Another poignant part of this exhibition were the dance performances. On the morning I arrived to view this exhibition JMU Dance were rehearsing a dynamic dance choreography and following this was a wonderful contemporary dance by The English National Ballet. Intermixed with music and interesting sound effects there was a feeling of suspense in both performances, something exciting or strange was about to happen. If you have an opportunity to see dance within this space, do take it up as I was not disappointed. The idea of movement and the debate of the unstoppable energy of artworks is very much part of this exhibition. The performance of art and its progression, its mystery are all integrated, the feeling that everything is somehow connected and that we are creating the future of art with our combined interests in art.
There is a lovely feeling of space to this exhibition. The cause and effect idea of objects having an effect upon other objects is important as well as the kinetic aspect of ideas. Language and energy have the power to animate objects. By remembering these artworks we preserve a way of thinking about the way humans interact with the material world, carrying with us objects that help us to be more questioning and critical of the material universe we encounter.
A little puzzle for the exhibition, concerning a certain creature called Odradek which I heard about on the curator’s tour while looking at a photograph of a woman descending some stairs by Jeff Wall.
“The Cares of a Family Man” is a short story by Franz Kafka, about a creature called Odradek. ”The creature has drawn the attention of many philosophers and literary critics, who have all attempted to interpret its meaning. The story was written between 1914 and 1917 and begins with a discussion of the unclear linguistic origin of the name Odradek, followed by a detailed description of the creature. ”
This creature has been described at first glance as a flat star-shaped spool for thread, and indeed it does seem to have thread wound upon it; to be sure, they are only old, broken-off bits of thread, knotted and tangled together, with varied colours. But it is not only a spool, for a small wooden crossbar sticks out of the middle of the star, and another small rod is joined to that at a right angle. As in all Kafka’s work, this creature and its description can be read from different points of view. It is not possible to define exactly what Odradek is, not even what Kafka thought it was when he was writing the story. One possible direct interpretation is that Odradek ”represents any useless, harmless object which is kept around for no obvious reason.” However, many other levels of meaning can be extracted from this story. However, apparently this object is somewhere in the exhibition. Can you find it?
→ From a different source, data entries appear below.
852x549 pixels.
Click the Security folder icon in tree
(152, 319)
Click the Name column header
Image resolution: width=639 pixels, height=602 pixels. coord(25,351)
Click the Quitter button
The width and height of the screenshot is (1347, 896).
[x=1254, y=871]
Finally, there is an interesting opportunity for you to create your own imagined museum with the Albums function on the Tate website, choosing from many of the works from the Tate Collection, combining your memories and works of your own you can create your own Imagined Museum and explore those by others. You can find further information at www.tate.org.uk/art/albums. It is a wonderful feeling to have access to so many wonderful artworks and to interact with this exciting feature. Enjoy your visit to this exhibition!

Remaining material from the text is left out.